Research center in Da'an, Taipei, Taiwan

 National Center for Research on Earthquake Engineering (NCREE; 國家地震工程研究中心 (国家地震工程研究中心, Guójiā Dìzhèn Gōngchéng Yánjiū Zhōngxīn)) is an organisation in Da'an District, Taipei, Taiwan.

NCREE was established in 1980 by the National Science Council (NSC), and they are working together with the National Taiwan University (NTU), as well as being part of the National Applied Research Laboratories, whose purpose to improve efficiency between research institutions, and they are trying to decrease the impact of earthquakes on various structures.

==Organizational structures==
- Building Engineering Division
- Bridge Engineering Division
- Earth Sciences and Geotechnical Engineering Division
- Nonstructural Components and Systems Division
- Structural Monitoring and Control Division
- Earthquake Disaster Simulation Division
- Taipei Experimental Technology Division
- Tainan Experimental Technology Division
- Information Management Division
- Administration Division
- Planning and Dissemination Division

== Aims ==
NCREE is aiming to improve seismic resistant designs for all constructions and to provide feedback to the engineering community through research and development. The center was built for researchers to collaborate and check their theories by doing various experiments.
Their goals are:

- Establish and provide research facilities.

- Develop and improve the seismic engineering database.

- Create and carry out regulations relating to seismic design codes.

- Co-ordinate and Integrate academic institutes and related industries.

- Introduce, Develop and Educate on seismic-resisting technology.

== Facilities ==
NCREE's seismic simulation laboratory has international standard facilities, such as eighteen sets of static hydraulic actuators and six sets of dynamic hydraulic actuators.

=== Seismic Simulation Shaking Table ===

Shaking Table

The Tri-Axial Seismic Simulator, or Shaking Table, can produce earthquake ground motions in six degrees of freedom, with motion in 3 axes.

The shaking table is 5m x 5m and has a mass of 27 tons. It can take models of large scale buildings weighing up to 50 tons, and the square shape of the table provides large bending and torsional stiffness.

- [Data]
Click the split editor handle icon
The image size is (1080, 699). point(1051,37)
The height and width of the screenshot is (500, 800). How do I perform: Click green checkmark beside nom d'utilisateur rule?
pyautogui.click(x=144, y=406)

- [Written instruction 1]
According to the passage on the earthquake engineering center, in what year was NCREE established, and by which body?
- [Written instruction 2]
Decide whether each statement agrees with the passage on the earthquake engineering center, answering yes or no and quoting the words that decide it: (a) The shaking table has a mass of 27 tons. (b) The seismic simulation laboratory has six sets of static hydraulic actuators. (c) The shaking table can take models of buildings weighing up to 50 tons.
The lines that come after the passage are not needed here.

- [Correct result 1]
NCREE was established in 1980 by the National Science Council (NSC).

- [Correct result 2]
(a) Yes: "has a mass of 27 tons"
(b) No: "eighteen sets of static hydraulic actuators and six sets of dynamic hydraulic actuators"
(c) Yes: "It can take models of large scale buildings weighing up to 50 tons"